== Text shown ==
::::
Another variation of the name-as-suffix insult is a ‘Mecker-Fritze’. Meckern means to complain and this insult is used about someone who constantly moans.

There are actually a whole host of variations on using Fritz as a suffix. A ‘Werbefritze’ is some bigshot in the advertising business. An ‘Ökofritze’ is someone who’s just a bit too into their organic food.

Fritz appears to be used because it is such a generic German name. It is essentially a proxy for an everyman. The same is often done with the name Heini (short for Heinrich). For example, calling someone a ‘Prozinzheini’ is a way of saying they are a hick from the backend of nowhere.

And then there is the name Horst, which exists in a category of olf fashioned names that are used as direct insults. “Du Vollhorst!” means “you total idiot.” It’s quite a cruel way of telling someone they’re stupid – especially if their name actually happens to be Horst. The names Otto and Hans are often used in a similar way.

“These names are associated with the countryside and less educated classes by the urban people who use them,” Gabriela Rodriguez, an expert on names at Leipzig University, told Deutschlandfunk radio.

It is probably not a coincidence that many of these same names, which once were some of the most popular in the country, have now fallen out of fashion.

According to Knud Bielefeld, Germany’s foremost name researcher, Hanns was the most popular baby name up until the middle of the 20th century but has since crashed down to place 563 on the list.

Fritz, Heinrich and Horst suffered a similar collapse in popularity in the second half of the century. Phillip’s popularity lasted into the 21st century but its downfall over the past two decades has also been spectacular.

The good news, according to Rodriguez, is that “the name bearers have fewer problems with it than the people who find it offensive.”
::::
== Dataset excerpt ==
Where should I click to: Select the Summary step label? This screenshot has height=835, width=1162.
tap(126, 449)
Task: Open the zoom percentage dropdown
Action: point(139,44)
::::
In the text about German first names used as insults, what kind of person is called a ‘Werbefritze’?

A bigshot in the advertising business.